Roche is actively involved in understanding the potential of the existing portfolio and is researching options for the future. In 2020, Roche entered into a number of new partnerships, including with Regeneron, Atea and Gilead to develop, manufacture and distribute molecules that can potentially both treat and prevent COVID-19.
In February 2021, the European Medicines Agency (EMA) Committee for Medicinal Products for Human Use (CHMP) initiated a rolling review of our partner Regeneron’s Ronapreve™ (casirivimab and imdevimab). In parallel, the CHMP issued a scientific opinion (under Article 5(3) of Regulation 726/2004) supporting the use of the 2,400 mg dose of Ronapreve as a treatment option for non-hospitalised patients with confirmed COVID-19 who do not require oxygen supplementation and who are at high risk for progressing to severe COVID-19, which can be used by European Union member states to support national decision making before a formal authorisation is issued.

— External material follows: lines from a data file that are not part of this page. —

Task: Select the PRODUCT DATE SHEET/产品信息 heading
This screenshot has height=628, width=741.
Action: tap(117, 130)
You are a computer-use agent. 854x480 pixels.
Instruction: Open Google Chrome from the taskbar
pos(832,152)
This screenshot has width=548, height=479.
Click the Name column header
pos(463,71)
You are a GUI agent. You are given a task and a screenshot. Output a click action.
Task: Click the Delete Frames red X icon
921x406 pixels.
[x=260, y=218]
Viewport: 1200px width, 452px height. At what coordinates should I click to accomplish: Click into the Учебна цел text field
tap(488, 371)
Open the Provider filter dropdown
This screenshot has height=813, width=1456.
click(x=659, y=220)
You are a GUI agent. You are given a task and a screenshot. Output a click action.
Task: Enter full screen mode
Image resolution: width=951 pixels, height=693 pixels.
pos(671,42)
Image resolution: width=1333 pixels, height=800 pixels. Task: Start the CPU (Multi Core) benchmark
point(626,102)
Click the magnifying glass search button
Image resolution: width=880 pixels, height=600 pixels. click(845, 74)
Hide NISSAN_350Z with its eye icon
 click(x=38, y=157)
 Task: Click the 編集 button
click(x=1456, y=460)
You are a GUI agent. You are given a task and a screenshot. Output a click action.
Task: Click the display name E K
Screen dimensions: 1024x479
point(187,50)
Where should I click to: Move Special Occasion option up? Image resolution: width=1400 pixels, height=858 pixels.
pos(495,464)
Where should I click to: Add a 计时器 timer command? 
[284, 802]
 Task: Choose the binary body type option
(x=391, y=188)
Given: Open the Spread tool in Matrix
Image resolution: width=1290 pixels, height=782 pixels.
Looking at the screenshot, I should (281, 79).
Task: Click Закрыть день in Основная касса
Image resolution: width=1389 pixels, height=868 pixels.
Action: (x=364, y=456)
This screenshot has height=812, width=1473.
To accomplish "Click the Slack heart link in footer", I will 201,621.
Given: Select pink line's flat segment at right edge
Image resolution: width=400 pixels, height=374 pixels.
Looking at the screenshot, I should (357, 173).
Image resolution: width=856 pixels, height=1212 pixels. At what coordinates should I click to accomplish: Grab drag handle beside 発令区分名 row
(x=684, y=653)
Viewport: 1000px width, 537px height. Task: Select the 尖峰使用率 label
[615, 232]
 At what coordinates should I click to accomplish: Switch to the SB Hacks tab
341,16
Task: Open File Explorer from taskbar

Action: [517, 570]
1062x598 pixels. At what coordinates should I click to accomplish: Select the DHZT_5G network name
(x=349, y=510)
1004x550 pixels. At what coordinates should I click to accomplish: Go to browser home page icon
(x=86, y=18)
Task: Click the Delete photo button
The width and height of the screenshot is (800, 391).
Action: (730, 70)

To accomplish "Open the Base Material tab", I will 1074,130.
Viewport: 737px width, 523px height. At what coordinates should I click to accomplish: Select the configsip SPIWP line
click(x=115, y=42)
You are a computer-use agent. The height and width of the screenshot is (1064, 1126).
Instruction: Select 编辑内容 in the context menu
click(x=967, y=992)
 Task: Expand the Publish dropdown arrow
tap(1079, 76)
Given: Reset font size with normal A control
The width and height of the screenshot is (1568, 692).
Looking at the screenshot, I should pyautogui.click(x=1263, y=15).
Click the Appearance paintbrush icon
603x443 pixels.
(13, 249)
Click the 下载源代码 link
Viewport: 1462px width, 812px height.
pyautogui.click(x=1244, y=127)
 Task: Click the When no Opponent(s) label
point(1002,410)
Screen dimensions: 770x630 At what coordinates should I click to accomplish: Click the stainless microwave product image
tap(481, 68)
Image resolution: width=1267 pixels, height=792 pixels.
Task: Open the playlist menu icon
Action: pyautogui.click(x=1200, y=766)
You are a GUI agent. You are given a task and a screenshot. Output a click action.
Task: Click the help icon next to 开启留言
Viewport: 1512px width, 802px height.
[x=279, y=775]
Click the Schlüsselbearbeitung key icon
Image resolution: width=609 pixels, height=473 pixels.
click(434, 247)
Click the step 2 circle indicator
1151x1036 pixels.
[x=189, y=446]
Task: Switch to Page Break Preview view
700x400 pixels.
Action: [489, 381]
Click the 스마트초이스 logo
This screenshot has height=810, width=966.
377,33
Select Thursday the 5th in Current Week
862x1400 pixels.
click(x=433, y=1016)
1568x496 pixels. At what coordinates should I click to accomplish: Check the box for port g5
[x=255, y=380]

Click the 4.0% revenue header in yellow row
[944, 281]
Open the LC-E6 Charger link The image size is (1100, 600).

Ronapreve has been approved for use in Japan and conditionally in the United Kingdom, and is authorised for emergency or temporary pandemic use in additional territories such as the United States (US), India, Canada and several European countries. In addition, the World Health Organization issued guidance regarding the use of Ronapreve for the treatment of certain patients with COVID-19. The antibody combination has been studied in two phase I-III adaptive clinical trials for the treatment of COVID-19 and in a phase III trial for the prevention of the disease. As part of the global partnership with Regeneron, we are committing a significant amount of manufacturing capacity and are working to expand supply of this antibody combination beyond the US to as many people as possible.
In October 2020, Roche announced a partnership with Atea Pharmaceuticals to jointly develop the investigational compound AT-527. If approved, Atea will distribute AT-527 in the US and Roche will be responsible for global manufacturing and distribution outside the US. Atea’s compound has the potential to be the first oral antiviral to treat COVID-19 patients outside the hospital setting as well as in the hospital. Its anticipated formulation (pill) may help to facilitate access to a broad patient population.
In addition, we have explored the potential of our existing medicine Actemra/RoActemra in three global phase III clinical trials investigating its safety and efficacy in COVID-19 associated pneumonia (COVACTA, EMPACTA and REMDACTA). In June 2021, Actemra/RoActemra received an EUA from the U.S. FDA for the intravenous treatment of COVID-19 in hospitalised adults and paediatric patients (2 years of age and older) who are receiving systemic corticosteroids and require supplemental oxygen, non-invasive or invasive mechanical ventilation, or extracorporeal membrane oxygenation. ACTEMRA is not FDA-approved for this use. In addition, the World Health Organization issued guidance regarding the use of Actemra/RoActemra for the treatment of patients with COVID-19.